The husband appealed, because title was in his name. The appellate court held that the husband failed to overcome the presumption of undue influence. He was required to show by a preponderance of the evidence that he did not gain ownership of the property in violation of any fiduciary duties. Although spouses have a right to enter into agreements with each other, they “occupy a confidential and fiduciary relationship with each other.” This relationship “imposes a duty of the highest good faith and fair dealing” on each spouse to any interpersonal transaction. Id. at 343-44. When one spouse gains an unfair advantage, a presumption arises under Family Code Section 721 that the advantage was gained by undue influence or coercion. The appellate court in Fossum did not focus on the reason for the transfer; rather, it focused on the fact that the husband did not meet his burden of proof. Id. at 346; see also In re Marriage of Delaney, 111 Cal. App. 4th 992 (2003). Even though a valid writing existed, married persons “are in a fiduciary relation to one another . . . so that whenever the parties enter into an agreement . . . the advantaged party bears the burden of demonstrating that the agreement was not obtained through undue influence.” Fossum, 192 Cal. App 4th at 382 (quoting In re Marriage of Bonds, 24 Cal. 4th 1, 27 (2000)).

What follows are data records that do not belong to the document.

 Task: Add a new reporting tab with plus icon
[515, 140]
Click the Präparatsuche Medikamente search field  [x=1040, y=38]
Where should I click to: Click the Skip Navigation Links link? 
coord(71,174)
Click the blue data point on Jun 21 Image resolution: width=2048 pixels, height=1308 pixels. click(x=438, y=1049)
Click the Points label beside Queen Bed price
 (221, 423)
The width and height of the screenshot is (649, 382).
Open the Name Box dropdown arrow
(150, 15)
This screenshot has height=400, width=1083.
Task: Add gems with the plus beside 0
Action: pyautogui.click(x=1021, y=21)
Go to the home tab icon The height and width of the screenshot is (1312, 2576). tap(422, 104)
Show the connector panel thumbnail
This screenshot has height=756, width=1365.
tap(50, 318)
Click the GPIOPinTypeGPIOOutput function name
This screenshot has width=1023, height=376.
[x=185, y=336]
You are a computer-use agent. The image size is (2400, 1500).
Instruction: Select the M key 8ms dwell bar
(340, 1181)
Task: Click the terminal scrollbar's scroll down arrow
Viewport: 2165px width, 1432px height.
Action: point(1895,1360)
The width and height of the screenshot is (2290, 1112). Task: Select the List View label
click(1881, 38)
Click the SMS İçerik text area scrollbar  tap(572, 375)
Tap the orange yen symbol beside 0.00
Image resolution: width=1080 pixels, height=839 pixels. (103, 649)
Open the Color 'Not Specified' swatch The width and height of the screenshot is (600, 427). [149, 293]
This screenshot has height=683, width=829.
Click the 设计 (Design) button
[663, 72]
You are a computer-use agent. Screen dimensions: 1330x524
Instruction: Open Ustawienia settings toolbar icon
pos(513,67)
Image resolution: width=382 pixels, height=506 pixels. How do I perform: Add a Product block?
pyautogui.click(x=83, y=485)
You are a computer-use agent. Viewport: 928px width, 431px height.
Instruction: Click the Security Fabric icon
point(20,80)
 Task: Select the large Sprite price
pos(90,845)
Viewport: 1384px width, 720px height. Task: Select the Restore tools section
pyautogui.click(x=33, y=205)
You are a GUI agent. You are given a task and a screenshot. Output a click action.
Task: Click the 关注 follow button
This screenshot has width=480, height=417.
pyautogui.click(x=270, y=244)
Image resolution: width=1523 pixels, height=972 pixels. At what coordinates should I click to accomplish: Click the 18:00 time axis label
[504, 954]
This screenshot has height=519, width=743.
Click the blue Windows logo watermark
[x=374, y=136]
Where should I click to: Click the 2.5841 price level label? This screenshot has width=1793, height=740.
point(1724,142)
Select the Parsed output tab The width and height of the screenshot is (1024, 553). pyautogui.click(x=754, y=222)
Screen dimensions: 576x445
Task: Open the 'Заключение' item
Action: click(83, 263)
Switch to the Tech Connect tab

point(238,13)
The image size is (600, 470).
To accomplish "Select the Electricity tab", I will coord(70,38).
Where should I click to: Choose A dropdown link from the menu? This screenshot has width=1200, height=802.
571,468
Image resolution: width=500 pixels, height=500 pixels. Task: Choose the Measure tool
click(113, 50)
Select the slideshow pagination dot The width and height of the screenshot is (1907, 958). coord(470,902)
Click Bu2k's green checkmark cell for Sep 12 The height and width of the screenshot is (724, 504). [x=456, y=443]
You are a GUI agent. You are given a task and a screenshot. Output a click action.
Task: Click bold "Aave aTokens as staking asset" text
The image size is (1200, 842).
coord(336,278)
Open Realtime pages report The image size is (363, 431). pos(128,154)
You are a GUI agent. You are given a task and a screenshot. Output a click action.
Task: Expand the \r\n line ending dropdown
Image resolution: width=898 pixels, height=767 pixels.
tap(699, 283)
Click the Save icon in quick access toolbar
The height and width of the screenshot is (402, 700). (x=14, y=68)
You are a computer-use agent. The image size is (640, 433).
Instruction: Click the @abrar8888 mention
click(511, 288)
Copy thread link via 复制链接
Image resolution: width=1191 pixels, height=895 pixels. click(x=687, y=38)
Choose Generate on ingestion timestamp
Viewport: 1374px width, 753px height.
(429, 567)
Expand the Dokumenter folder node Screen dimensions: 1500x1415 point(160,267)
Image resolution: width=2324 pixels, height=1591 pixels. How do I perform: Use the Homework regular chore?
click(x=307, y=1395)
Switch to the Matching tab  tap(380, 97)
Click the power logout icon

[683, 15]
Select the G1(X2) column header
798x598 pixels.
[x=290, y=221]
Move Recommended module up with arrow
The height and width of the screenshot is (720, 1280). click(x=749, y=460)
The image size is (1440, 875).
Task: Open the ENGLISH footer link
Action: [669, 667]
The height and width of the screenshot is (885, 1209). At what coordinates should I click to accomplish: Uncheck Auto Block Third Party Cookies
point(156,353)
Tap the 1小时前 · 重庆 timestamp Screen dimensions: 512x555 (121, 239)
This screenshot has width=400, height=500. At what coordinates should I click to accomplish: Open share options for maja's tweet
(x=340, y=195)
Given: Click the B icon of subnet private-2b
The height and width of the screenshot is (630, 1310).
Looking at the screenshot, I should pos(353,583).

Presumptions of Undue Influence and Title
One final case discusses the presumption of undue influence and Evidence Code Section 662. In Re Marriage of Haines, 33 Cal. App. 4th 277 (1995) involved the separate real property of a husband who had placed title in his wife’s name in order to refinance his home. Four years later, the wife transferred title back into her husband’s name. During trial, the wife argued that the transfer of the home into the husband’s name was the product of undue influence. The trial court found that the wife had proved by a preponderance of evidence that she was forced to sign the deed. However, it stated that the property was the separate property of the husband because Evidence Code Section 662 requires clear and convincing evidence to overcome a title presumption.
The Fourth Appellate District disagreed, stating that the more specific presumption based upon a confidential relationship would yield to the title presumption. The Haines court would not hold that Evidence Code Section 662 did not apply in family law cases; it held that when there is a conflict between Family Code Section 721 and Evidence Code Section 662, the Family Code would prevail. Id. at 302. See also Delaney, 111 Cal. App. 4th at 1000 (finding when Family Code Section 721 conflicts with Evidence Code Sections 662 and 2581, the Family Code prevails).
In conclusion, when a spouse asserts that transmutation of property occurred during the marriage, that party must have a writing that, based upon the language found in the four corners of the document, shows the adversely affected party understood the character of the property was being changed. No exact language is required. However, the language must evidence a clear intent to change the character of the property. The purpose of the transmutation is irrelevant, and extrinsic evidence cannot be used to prove a valid transmutation. When the court finds a valid transmutation, there is a presumption that the advantaged spouse obtained the asset by undue influence. The advantaged spouse must prove by a preponderance of evidence that there has been compliance with the fiduciary duties owed between spouses.